Connect with us

Bahasa Daerah Terengah-engah

Sosbud

Bahasa Daerah Terengah-engah

image

AKSI menolak Rancangan Kurikulum 2013, berlangsung tertib dan santai. Suasana intim antar demonstran seperti sudah lama terjalin, padahal umumnya mereka tidak saling kenal. Delapan provinsi terwakili, saat bersatu di depan pintu gerbang gedung DPR RI, Sabtu (7/12/2012), langsung terasa irisan kontak batin yang menggetarkan.

Bahasa Daerah yang tidak disebut-sebut dalam rancangan kurikulum itu, dianggap penistaan kearifan lokal dan nilai-nilai luhur tradisi. Protes budaya yang digelar berlapis di berbagai daerah sepekan terakhir ini bermuara di Senayan.

Tercatat 59 elemen masyarakat dari delapan provinsi turut serta dalam aksi itu. Mereka mengusulkan kepada Menteri Pendidikan Kebudayaan, memasukkan mata pelajaran Bahasa Daerah ke dalam Kurikulum 2013 secara eksplisit dengan jumlah minimal dua jam pelajaran pada setiap kelas dan setiap jenjang pendidikan dari mulai SD/MI, SMP/MTs, sampai SMA/SMK/MA/MAK.

• Baris yang Ditampilkan
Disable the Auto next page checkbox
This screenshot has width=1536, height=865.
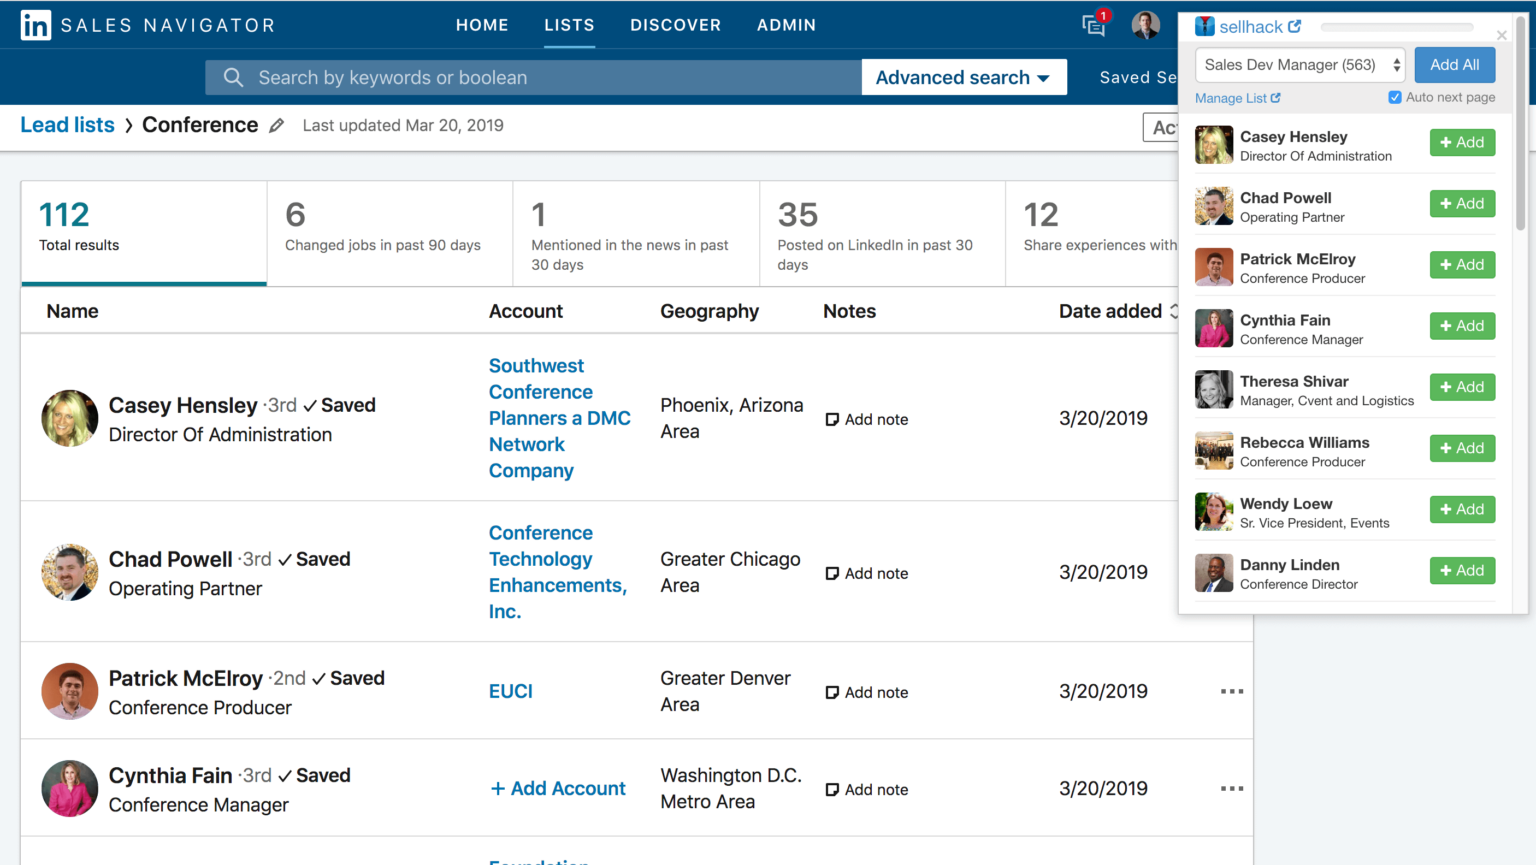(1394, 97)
...
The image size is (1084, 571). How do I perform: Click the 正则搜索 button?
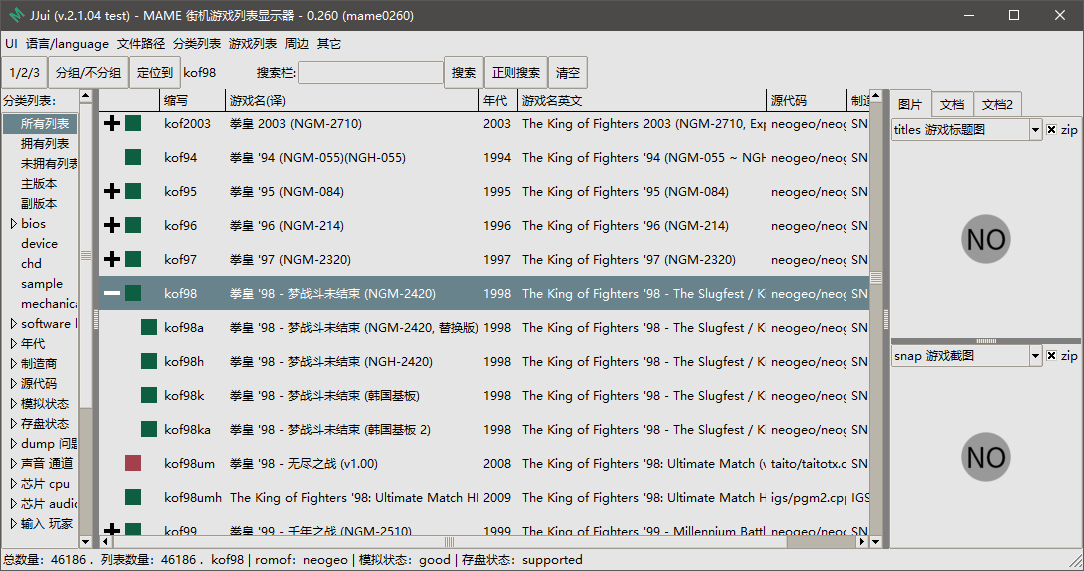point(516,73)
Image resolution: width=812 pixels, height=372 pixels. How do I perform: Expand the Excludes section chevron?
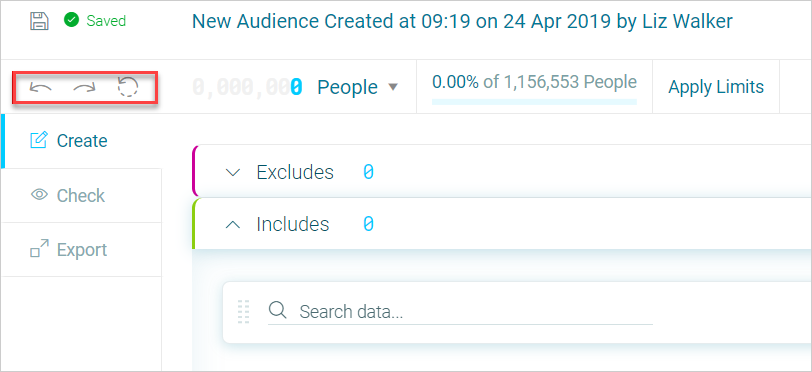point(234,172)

• Tujuan
- A) Jawab pertanyaan berikut berdasarkan teks tentang bahasa daerah:
(i) Berapa provinsi yang terwakili dalam aksi itu?
(ii) Berapa elemen masyarakat yang tercatat ikut serta?
(iii) Berapa jam pelajaran minimal yang diusulkan untuk Bahasa Daerah pada setiap kelas?
- B) Ketik ulang tanpa perubahan bagian teks tentang bahasa daerah dari "AKSI menolak Rancangan" sampai "bermuara di Senayan.".
Baris-baris di atas tidak diperlukan di sini.

• Jawaban Tertulis
- A)
(i) Delapan provinsi.
(ii) 59 elemen masyarakat.
(iii) Minimal dua jam pelajaran.

- B)
AKSI menolak Rancangan Kurikulum 2013, berlangsung tertib dan santai. Suasana intim antar demonstran seperti sudah lama terjalin, padahal umumnya mereka tidak saling kenal. Delapan provinsi terwakili, saat bersatu di depan pintu gerbang gedung DPR RI, Sabtu (7/12/2012), langsung terasa irisan kontak batin yang menggetarkan.

Bahasa Daerah yang tidak disebut-sebut dalam rancangan kurikulum itu, dianggap penistaan kearifan lokal dan nilai-nilai luhur tradisi. Protes budaya yang digelar berlapis di berbagai daerah sepekan terakhir ini bermuara di Senayan.